Your Name: Paola Moretto

Business Name: CloudyDays, a service for cloud-based application maintenance

Type of Business: High Tech

Business Location: Portland, Oregon, United States

Twitter @TheCloudyDays, @paolamoretto3

Reason for starting
I have worked in the corporate world for almost twenty years and I had a successful career. Until… I became a mother. I had children late in life (after 40) for the simple reason that I wanted to first build a career and then focus on the family. This strategy clearly backfired. I encountered the so-called “maternal wall”, strong bias against motherhood and high profile career. I was pushed out of important assignments. I felt I could do more for myself and for my career but I was clearly clashing with corporate culture. When I left the company I re-discovered my passion for high tech, for making something new that is going to change the world. At the same time, I wanted to do it based on my own view of the world. I want to be able to set my own rules. A friend of mine said: “As you talk to investors, don’t say you have kids.” I reflected on that and thought “No thank you. Being a mother is nothing to hide”

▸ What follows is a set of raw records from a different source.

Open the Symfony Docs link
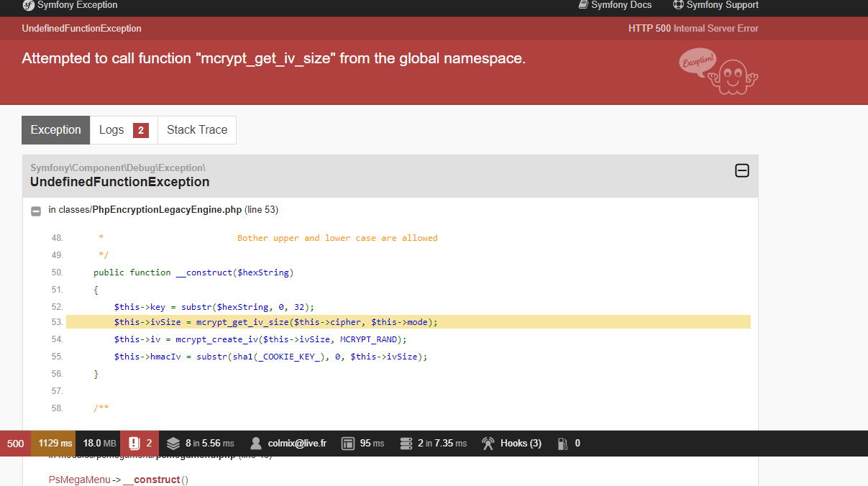 coord(615,5)
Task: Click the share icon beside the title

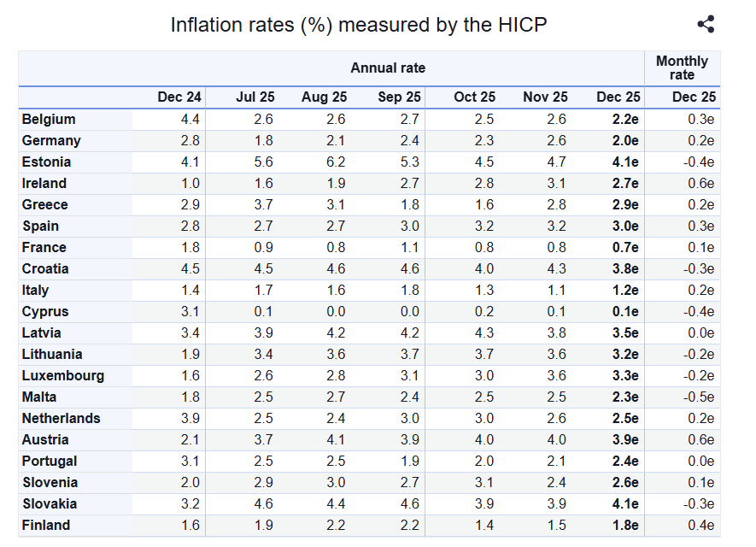Action: click(706, 25)
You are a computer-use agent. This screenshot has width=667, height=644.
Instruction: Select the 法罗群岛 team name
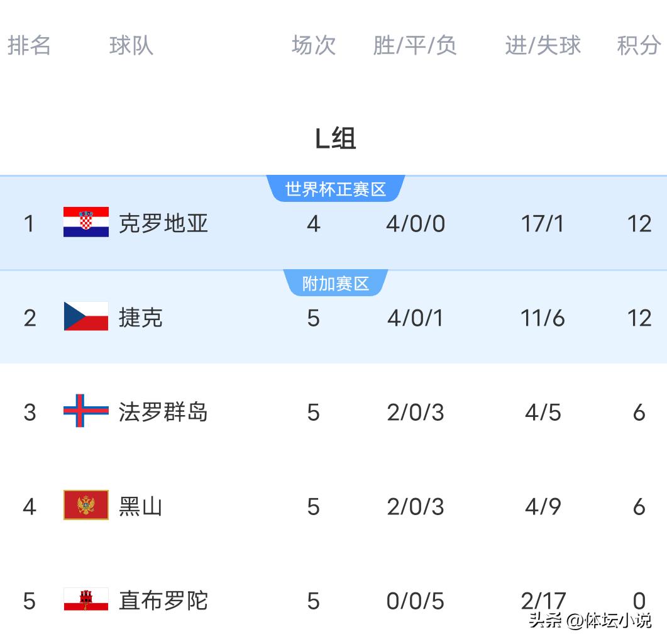coord(163,412)
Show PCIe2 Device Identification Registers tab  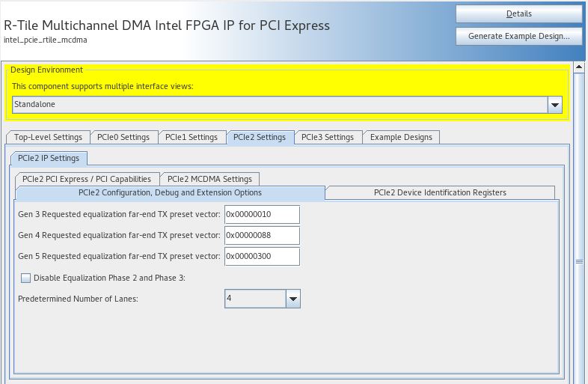pyautogui.click(x=440, y=192)
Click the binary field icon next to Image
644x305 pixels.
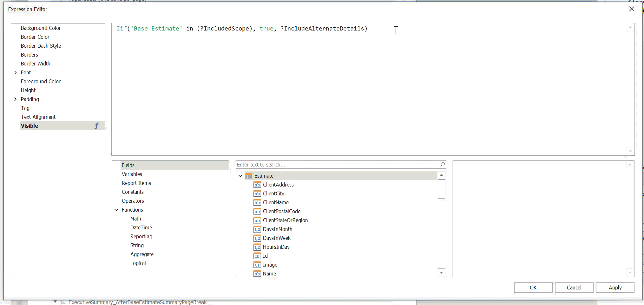(257, 265)
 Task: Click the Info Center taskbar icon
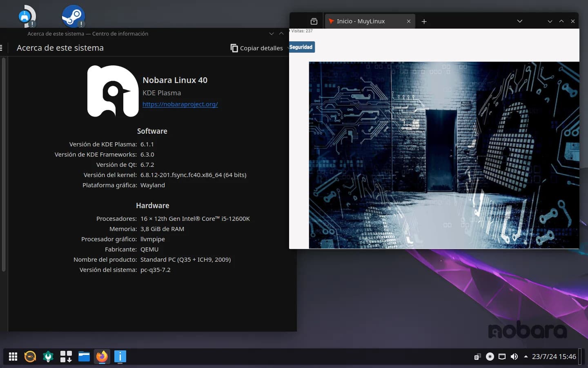click(120, 357)
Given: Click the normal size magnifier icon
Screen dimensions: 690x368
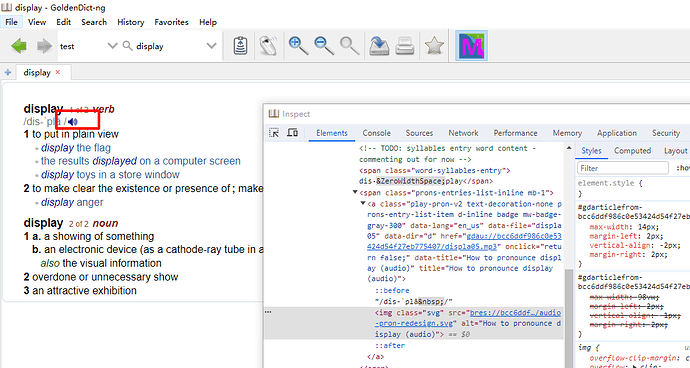Looking at the screenshot, I should tap(349, 46).
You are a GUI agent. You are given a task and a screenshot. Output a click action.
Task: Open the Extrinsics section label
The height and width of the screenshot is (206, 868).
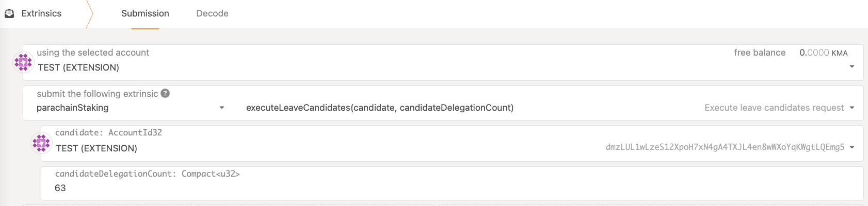[41, 13]
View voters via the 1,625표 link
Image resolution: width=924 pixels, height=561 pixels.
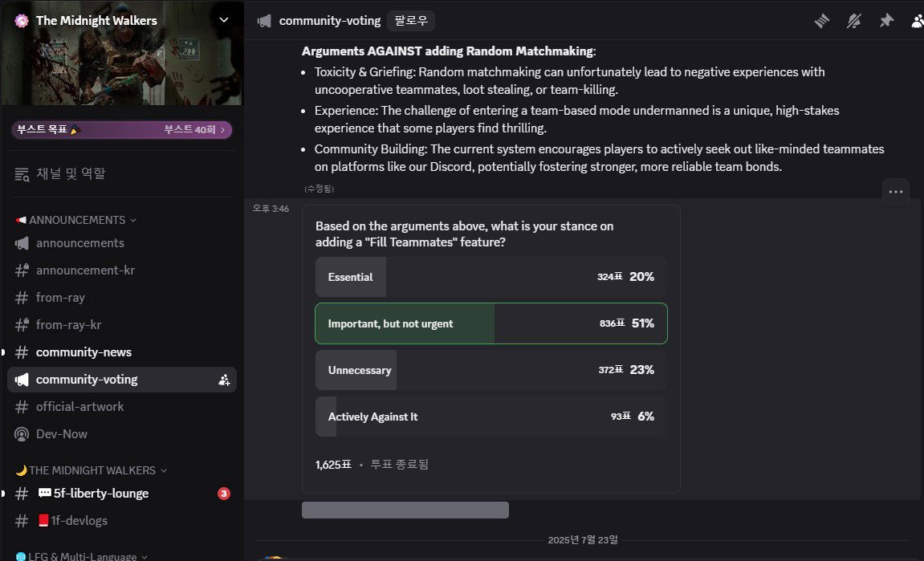(333, 464)
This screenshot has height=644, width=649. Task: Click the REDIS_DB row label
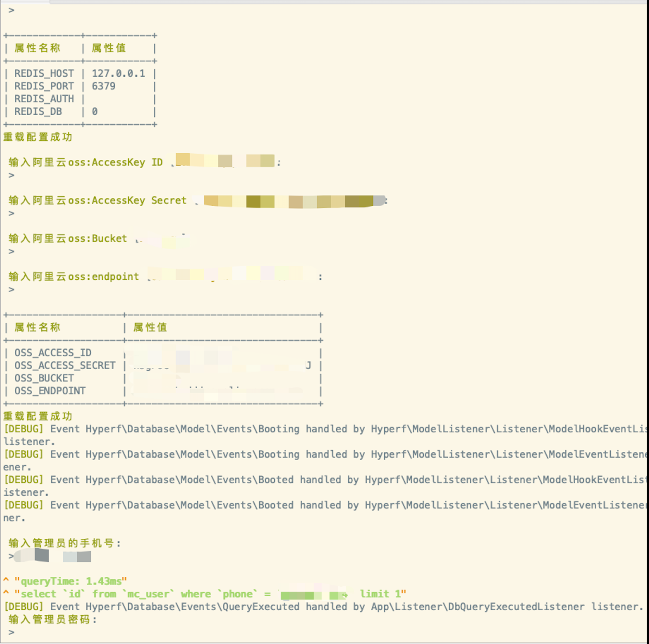(x=38, y=112)
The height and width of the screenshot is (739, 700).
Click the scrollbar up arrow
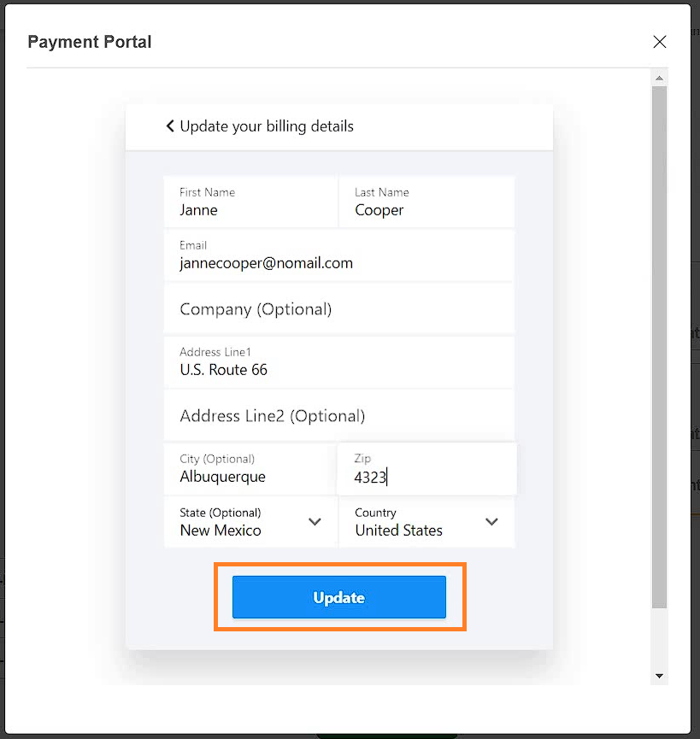pos(659,79)
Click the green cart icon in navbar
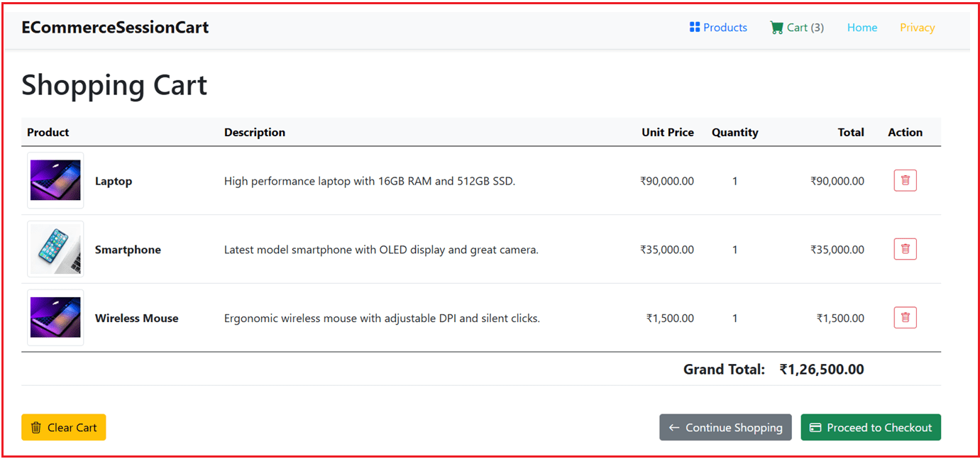Screen dimensions: 980x459 click(776, 28)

How do you define success?
Success for me implies working with a small team of highly talented people, creating something new, and having fun while doing it. Success also means continuous problem solving. As a startup moves in its journey from an idea to a better defined concept, to a business plan and a team, to a prototype, the founders are faced with a continuous set of challenges. Success means overcoming these challenges one by one. It’s an accelerated and exhilarating learning process. Also, success implies navigating the ups-and-downs, the emotional roller-coaster associated with starting a company: the highs have never been so high, but the lows have never been so low.

Biggest Success
My passion is working on technologies that could change the world. I have always taken this direction in my career, and used this principle as my “North Star” that helped me decide what is important to me at any given time. My biggest successes are related to technologies that made big changes possible. I am proud to have led the Centrino effort: high bandwith Wi-Fi made connectivity everywhere possible and clearly enabled new ways of buying, interacting, working. I led the first WiMAX solution ever delivered to the market. And previously, I have worked for several years on cellular technologies that found their home in today’s current smartphones. Today is the cloud, on-demand pooled computing resources that drive tremendous acceleration, among other things, in business creation. As such, I am proud to be part of the cloud revolution and excited about what the new technology will make possible.

What is your top challenge and how have you addressed it?
In starting this business, one of the top challenges has been finding the right co-founders. Building a team has its own alchemy: like a recipe, you need the right ingredients in the right amount. It also needs chemistry, that unquantifiable element that makes working together smooth and aligning your passions easy. It has proven to be a challenge. As in many cases in life, a series of coincidences brought me back to a lifelong friend, who just so happened to go through a career transition at the time. We had in the past, shared the same love for the outdoors and climbed two “fourteener” together. We also arrived together as expats in the US and faced the numerous challenges of reinventing a life and a career in a foreign country. We had written our first resume together. She has a similar background, and a gift for interpersonal relationships. What else could I ask for in a co-founder?

Who is your most important role model?
As for many other budding entrepreneurs, Steve Jobs represents a role model to me. He embodies a lot of the traits that I deeply admire in innovators: strong leadership, independent thinking, non-conforming approach, and a complete and utter trust in his own intuition. For somebody who has spent her entire career in product development, Steve Jobs lessons and modus operandi highly resonated with me: obsessive attention to details, importance of design, creating trends and not following trends.